# start of Text excerpt

Having spent the morning on site lugging bricks along our human chain (to you, to me, to you….) our leaders decided that more could actually be achieved with less non buildery, eager to help, middle aged type people actually there getting in the way.

Leaving a handful of the most useful volunteers with the builders the rest of us were herded towards and climbed on the bus and made our way to Hebron. I was told I had to go, this is one of the places our project organisers demand we experience.

Getting off the bus in Hebron I feel like I have returned to medieval times. We are warned to keep together – our Palestinian friend at one end of the group, our project leader at the other. My sinuses are getting more and swollen and painful, the light is too bright and the atmosphere is heavy with tension.

It quickly becomes clear that all of the roads are designated as either Palestinian or Jewish. Soldiers with guns slung loosely on their hips guard the corners where the two intersect. They watch our group making its way nervously through the old market streets towards the mosque, from the watch towers on the rooftops.

# end of Text excerpt
# start of Raw records

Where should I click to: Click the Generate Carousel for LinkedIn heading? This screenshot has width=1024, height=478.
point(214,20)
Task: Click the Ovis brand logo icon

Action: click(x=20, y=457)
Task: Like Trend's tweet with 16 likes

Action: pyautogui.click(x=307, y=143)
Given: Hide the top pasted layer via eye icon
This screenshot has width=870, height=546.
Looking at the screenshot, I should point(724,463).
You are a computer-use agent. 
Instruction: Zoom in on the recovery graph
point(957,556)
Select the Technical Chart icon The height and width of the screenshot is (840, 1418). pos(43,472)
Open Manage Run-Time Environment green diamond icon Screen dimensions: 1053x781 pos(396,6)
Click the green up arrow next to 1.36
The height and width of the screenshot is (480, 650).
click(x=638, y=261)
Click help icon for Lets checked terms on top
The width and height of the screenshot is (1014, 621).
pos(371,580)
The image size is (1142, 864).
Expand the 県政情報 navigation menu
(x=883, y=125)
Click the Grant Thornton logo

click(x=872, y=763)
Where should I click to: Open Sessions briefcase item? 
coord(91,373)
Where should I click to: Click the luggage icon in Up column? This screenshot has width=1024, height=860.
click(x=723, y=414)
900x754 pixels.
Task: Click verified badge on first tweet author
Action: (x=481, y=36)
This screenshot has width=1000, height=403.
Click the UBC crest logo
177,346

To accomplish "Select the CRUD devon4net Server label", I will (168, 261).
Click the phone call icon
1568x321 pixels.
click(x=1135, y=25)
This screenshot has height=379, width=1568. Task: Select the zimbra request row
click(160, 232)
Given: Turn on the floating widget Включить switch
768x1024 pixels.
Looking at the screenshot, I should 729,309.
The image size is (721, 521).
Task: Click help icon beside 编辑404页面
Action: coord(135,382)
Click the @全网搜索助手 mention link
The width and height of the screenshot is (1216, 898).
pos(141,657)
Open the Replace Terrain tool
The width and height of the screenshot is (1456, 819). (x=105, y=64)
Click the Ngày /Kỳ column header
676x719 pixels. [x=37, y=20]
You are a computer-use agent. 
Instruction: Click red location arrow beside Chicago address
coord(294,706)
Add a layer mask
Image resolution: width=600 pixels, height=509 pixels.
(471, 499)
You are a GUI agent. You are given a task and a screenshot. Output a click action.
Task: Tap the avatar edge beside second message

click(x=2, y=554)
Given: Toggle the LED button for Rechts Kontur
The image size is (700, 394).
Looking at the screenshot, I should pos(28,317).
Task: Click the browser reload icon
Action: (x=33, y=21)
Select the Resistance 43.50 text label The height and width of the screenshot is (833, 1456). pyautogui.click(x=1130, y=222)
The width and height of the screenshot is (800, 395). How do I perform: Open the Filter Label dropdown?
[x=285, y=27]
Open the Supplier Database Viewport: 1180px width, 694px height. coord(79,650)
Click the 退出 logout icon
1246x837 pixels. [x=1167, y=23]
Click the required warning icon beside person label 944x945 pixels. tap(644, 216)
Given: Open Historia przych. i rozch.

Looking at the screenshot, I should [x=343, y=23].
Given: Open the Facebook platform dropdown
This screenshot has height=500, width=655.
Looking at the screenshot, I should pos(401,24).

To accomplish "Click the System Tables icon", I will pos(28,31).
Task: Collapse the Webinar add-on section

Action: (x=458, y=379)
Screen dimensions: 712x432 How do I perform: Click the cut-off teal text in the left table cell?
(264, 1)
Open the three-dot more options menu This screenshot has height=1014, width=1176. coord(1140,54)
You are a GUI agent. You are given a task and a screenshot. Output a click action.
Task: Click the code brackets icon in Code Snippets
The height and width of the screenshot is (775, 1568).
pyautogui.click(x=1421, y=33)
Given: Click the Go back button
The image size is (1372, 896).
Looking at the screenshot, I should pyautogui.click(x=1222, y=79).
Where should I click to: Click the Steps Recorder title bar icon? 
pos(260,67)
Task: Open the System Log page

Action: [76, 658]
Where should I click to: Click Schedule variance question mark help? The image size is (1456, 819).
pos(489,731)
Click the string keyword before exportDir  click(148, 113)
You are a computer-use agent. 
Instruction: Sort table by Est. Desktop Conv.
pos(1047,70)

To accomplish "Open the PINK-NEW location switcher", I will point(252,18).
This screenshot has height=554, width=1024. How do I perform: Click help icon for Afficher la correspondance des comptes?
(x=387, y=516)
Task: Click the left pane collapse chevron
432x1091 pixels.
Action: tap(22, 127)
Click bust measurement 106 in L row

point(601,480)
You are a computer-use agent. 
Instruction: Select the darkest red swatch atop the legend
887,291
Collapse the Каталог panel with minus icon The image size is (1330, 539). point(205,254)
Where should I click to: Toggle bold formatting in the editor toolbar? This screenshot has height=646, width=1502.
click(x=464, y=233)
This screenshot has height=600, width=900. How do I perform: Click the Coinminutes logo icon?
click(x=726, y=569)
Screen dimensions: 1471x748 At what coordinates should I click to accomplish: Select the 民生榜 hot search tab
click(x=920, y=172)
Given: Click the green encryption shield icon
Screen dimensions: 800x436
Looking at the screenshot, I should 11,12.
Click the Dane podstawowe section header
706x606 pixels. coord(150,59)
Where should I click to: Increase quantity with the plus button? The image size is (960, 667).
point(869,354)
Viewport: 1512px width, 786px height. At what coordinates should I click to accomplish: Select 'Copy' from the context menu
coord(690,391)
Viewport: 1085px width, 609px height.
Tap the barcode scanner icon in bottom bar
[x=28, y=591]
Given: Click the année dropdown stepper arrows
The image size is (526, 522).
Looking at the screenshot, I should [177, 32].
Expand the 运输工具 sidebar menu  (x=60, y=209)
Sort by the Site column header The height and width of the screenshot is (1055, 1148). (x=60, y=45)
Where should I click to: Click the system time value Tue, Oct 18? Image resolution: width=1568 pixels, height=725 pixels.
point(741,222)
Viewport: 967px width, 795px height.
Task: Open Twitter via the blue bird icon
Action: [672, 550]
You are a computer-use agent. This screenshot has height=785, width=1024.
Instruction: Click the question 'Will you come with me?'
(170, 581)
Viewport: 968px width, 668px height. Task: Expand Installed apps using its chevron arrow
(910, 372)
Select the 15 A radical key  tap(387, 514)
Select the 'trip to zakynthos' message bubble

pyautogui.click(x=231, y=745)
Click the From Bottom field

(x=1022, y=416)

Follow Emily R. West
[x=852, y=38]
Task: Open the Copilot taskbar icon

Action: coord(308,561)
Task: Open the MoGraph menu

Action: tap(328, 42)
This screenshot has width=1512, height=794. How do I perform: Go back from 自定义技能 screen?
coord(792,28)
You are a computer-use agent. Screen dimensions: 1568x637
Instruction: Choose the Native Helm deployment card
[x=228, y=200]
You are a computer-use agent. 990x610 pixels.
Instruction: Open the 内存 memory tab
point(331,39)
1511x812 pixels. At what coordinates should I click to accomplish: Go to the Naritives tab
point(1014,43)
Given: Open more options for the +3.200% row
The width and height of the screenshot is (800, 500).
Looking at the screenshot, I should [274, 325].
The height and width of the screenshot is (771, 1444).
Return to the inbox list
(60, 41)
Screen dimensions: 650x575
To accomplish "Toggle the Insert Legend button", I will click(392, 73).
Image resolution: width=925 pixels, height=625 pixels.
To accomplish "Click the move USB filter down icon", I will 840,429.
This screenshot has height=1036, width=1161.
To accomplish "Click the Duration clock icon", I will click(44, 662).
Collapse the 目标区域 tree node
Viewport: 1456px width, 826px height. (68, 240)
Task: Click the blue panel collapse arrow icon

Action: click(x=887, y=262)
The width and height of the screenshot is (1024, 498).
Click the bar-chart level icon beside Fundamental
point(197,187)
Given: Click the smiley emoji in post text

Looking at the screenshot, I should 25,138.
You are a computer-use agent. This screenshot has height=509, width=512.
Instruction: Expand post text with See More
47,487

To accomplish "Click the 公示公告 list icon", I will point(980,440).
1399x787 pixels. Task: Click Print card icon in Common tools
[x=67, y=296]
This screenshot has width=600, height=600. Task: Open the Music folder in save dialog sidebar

# end of Raw records

→ **Direction 1**:
Please retype the Hebron passage from "Getting off the" to "on the rooftops.".
→ **Direction 2**:
In the Hebron passage, who is placed at each end of the group?
The entries aren't needed for anything here.

→ **Right answer 1**:
Getting off the bus in Hebron I feel like I have returned to medieval times. We are warned to keep together – our Palestinian friend at one end of the group, our project leader at the other. My sinuses are getting more and swollen and painful, the light is too bright and the atmosphere is heavy with tension.

It quickly becomes clear that all of the roads are designated as either Palestinian or Jewish. Soldiers with guns slung loosely on their hips guard the corners where the two intersect. They watch our group making its way nervously through the old market streets towards the mosque, from the watch towers on the rooftops.

→ **Right answer 2**:
The group's Palestinian friend is at one end and the project leader at the other.